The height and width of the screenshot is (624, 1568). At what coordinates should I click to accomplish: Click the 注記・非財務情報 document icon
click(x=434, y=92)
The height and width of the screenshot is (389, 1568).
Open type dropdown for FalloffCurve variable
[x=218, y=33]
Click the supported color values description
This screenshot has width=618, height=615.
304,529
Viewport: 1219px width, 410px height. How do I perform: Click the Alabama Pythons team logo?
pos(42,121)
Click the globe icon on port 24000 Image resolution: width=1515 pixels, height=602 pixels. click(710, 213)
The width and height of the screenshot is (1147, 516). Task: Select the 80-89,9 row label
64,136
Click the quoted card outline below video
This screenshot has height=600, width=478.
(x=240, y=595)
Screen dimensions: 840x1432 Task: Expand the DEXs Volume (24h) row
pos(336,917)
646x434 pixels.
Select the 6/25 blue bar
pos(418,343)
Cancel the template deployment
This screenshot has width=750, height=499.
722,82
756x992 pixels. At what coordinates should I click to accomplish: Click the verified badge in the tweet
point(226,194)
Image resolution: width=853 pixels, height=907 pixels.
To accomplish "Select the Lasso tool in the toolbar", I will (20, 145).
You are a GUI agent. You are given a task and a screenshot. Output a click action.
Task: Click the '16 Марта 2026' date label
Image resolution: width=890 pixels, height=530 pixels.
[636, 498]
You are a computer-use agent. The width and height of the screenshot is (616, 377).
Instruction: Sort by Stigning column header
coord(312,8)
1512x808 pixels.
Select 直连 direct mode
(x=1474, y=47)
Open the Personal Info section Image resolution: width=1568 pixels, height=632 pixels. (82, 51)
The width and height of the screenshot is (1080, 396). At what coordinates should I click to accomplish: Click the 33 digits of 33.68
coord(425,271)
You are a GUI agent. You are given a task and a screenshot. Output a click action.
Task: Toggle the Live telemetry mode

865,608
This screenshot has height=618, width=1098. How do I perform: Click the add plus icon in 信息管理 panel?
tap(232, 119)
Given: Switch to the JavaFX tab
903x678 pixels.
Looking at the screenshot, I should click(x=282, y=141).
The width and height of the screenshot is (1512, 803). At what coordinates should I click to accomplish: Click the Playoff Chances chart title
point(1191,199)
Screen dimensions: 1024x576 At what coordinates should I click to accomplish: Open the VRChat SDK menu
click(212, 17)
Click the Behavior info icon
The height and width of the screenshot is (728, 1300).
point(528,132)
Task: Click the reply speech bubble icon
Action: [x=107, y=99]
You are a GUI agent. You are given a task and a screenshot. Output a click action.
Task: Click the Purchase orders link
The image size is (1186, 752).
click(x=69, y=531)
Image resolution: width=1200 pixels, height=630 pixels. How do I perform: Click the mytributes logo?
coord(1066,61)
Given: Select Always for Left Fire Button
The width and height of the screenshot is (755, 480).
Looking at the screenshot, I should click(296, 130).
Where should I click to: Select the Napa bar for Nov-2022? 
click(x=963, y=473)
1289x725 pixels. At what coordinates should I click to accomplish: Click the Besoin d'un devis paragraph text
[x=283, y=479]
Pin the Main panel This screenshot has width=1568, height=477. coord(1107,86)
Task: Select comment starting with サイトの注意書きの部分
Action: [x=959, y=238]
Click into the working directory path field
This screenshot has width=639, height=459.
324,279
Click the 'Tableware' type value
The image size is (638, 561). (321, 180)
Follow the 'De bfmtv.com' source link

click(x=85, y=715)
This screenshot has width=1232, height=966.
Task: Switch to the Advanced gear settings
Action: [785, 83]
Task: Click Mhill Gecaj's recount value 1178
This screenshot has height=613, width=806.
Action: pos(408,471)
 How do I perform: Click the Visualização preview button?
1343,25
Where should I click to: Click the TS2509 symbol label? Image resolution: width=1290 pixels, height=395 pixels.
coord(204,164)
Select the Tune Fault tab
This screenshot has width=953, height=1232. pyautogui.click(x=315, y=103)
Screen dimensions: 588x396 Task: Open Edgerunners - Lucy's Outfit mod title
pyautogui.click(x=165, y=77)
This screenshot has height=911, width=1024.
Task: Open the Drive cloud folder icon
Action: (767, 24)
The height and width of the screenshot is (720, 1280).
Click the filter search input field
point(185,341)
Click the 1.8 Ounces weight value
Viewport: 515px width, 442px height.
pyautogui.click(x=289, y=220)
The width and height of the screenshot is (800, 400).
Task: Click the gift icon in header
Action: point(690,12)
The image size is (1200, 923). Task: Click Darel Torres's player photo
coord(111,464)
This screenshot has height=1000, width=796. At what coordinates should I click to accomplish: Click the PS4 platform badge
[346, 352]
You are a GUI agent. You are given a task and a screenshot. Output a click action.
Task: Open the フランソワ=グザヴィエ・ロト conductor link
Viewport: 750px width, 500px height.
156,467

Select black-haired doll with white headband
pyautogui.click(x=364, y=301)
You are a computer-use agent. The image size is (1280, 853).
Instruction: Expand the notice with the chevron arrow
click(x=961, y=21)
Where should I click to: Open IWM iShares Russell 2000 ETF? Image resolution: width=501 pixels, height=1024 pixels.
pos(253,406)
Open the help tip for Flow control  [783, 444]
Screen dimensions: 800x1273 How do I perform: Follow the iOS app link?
——————
**Directions:**
Return each line from the records that includes the word "computer".

**Exercise answer:**
You are a computer-use agent. The width and height of the screenshot is (616, 377).
You are a computer-use agent. The image size is (1280, 853).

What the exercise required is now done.